◆ Instructions for the task: Exact reproduction required: the lines below from the line with "How do I perform: Click" to the line with "the last tweet", both ends included, and no others.

◆ Extracted material:
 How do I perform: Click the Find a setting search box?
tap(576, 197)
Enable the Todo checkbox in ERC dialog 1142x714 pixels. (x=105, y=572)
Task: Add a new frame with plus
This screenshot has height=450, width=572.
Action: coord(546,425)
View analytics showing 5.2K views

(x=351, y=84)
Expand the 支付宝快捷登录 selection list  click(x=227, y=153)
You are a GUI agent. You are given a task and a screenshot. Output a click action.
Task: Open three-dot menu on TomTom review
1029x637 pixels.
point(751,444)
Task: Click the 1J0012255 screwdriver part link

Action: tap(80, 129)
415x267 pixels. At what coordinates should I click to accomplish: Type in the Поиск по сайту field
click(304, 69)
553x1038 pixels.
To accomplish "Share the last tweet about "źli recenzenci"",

---

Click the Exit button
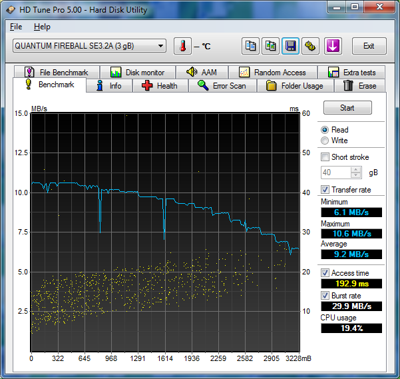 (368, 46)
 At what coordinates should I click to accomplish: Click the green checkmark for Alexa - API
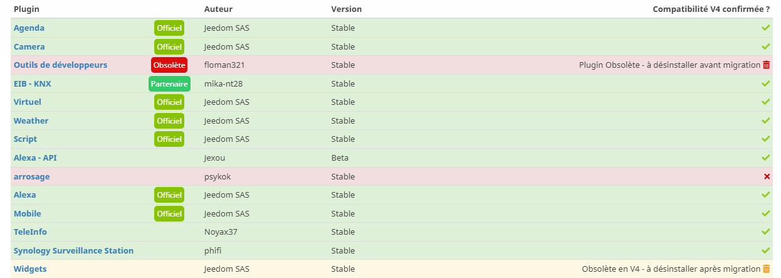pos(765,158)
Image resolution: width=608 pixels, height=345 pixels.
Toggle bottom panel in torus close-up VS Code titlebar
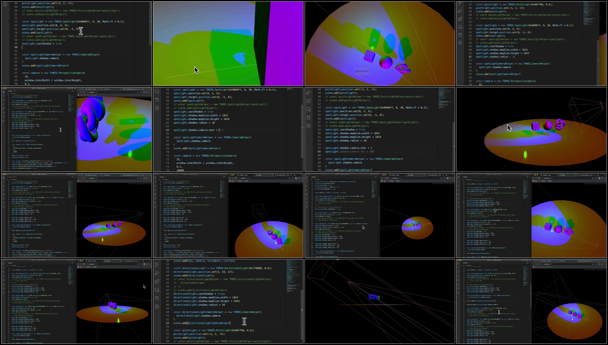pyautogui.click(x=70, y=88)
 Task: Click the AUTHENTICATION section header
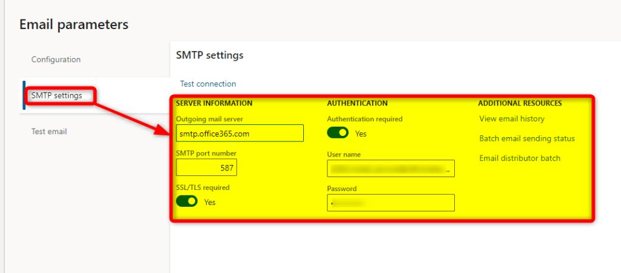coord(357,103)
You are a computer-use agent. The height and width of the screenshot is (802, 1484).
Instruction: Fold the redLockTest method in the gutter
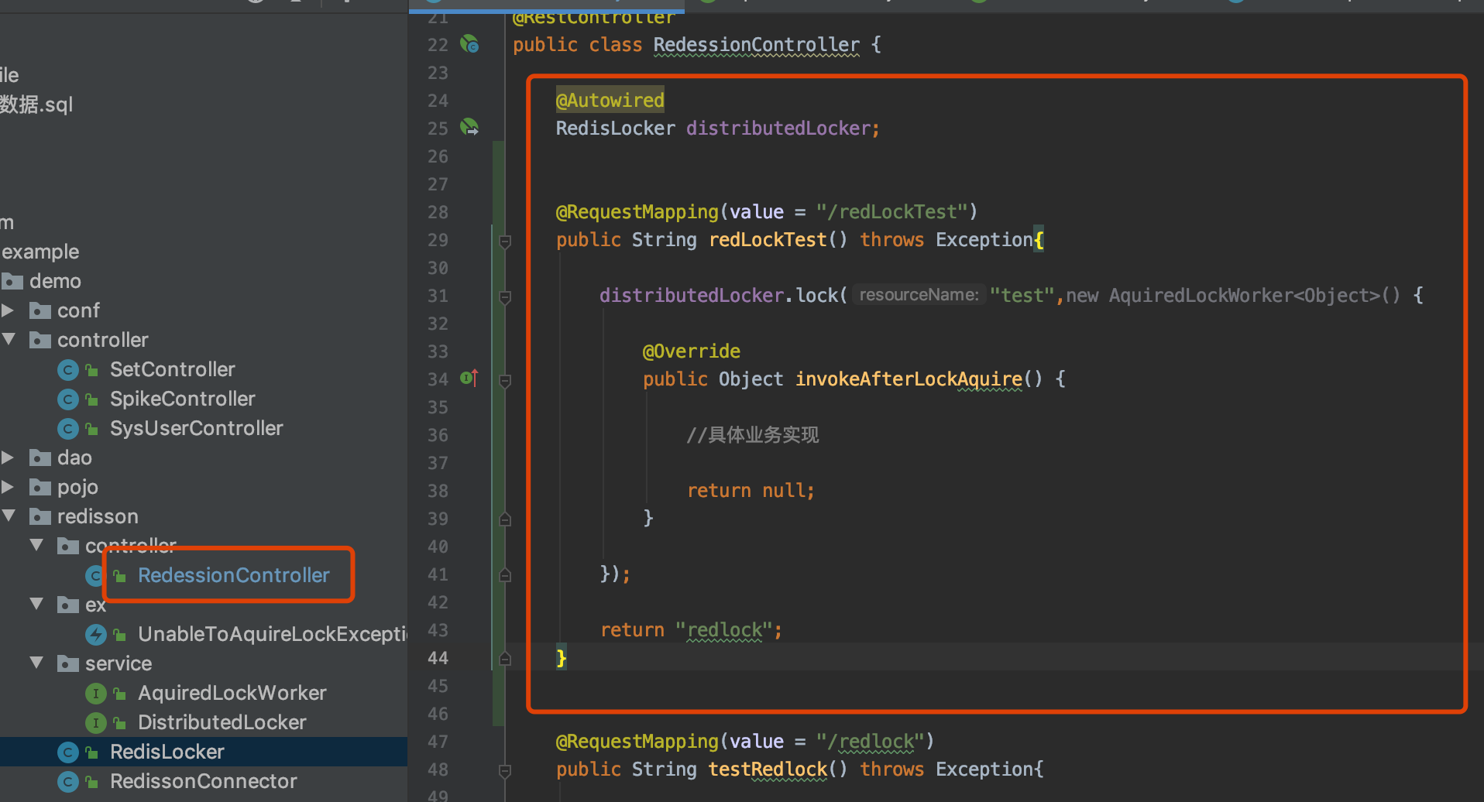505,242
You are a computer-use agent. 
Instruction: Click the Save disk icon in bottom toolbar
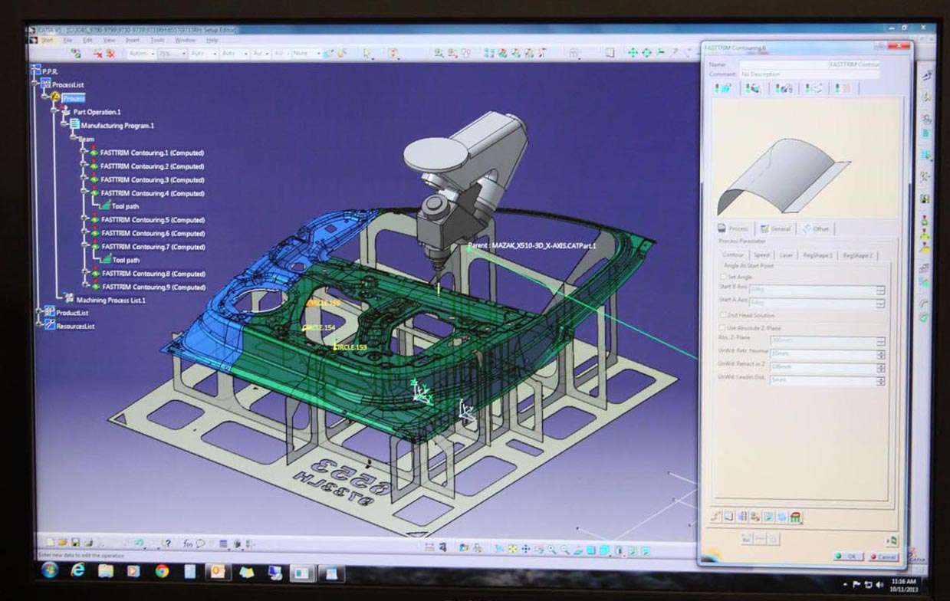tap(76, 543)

---

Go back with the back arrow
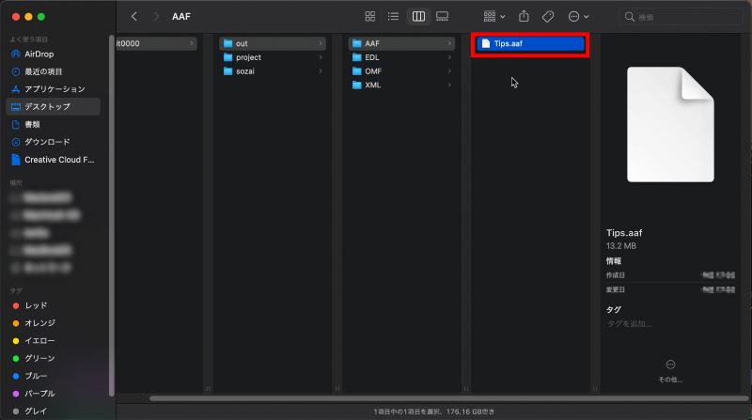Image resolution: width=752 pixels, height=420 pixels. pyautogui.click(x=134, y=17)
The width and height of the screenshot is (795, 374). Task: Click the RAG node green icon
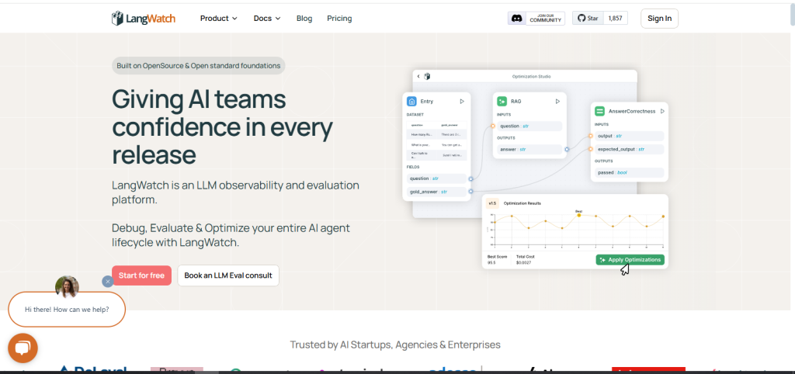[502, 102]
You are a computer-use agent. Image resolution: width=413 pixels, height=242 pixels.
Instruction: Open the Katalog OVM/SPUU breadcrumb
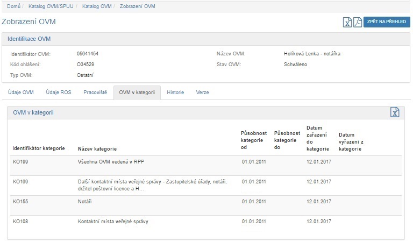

◆ Solved problem:
 How do I perform: Click the Find a setting search box?
tap(576, 197)
Enable the Todo checkbox in ERC dialog 1142x714 pixels. (x=105, y=572)
Task: Add a new frame with plus
This screenshot has height=450, width=572.
Action: coord(546,425)
View analytics showing 5.2K views

(x=351, y=84)
Expand the 支付宝快捷登录 selection list  click(x=227, y=153)
You are a GUI agent. You are given a task and a screenshot. Output a click action.
Task: Open three-dot menu on TomTom review
1029x637 pixels.
point(751,444)
Task: Click the 1J0012255 screwdriver part link

Action: tap(80, 129)
415x267 pixels. At what coordinates should I click to accomplish: Type in the Поиск по сайту field
click(304, 69)
553x1038 pixels.
To accomplish "Share the last tweet about "źli recenzenci"",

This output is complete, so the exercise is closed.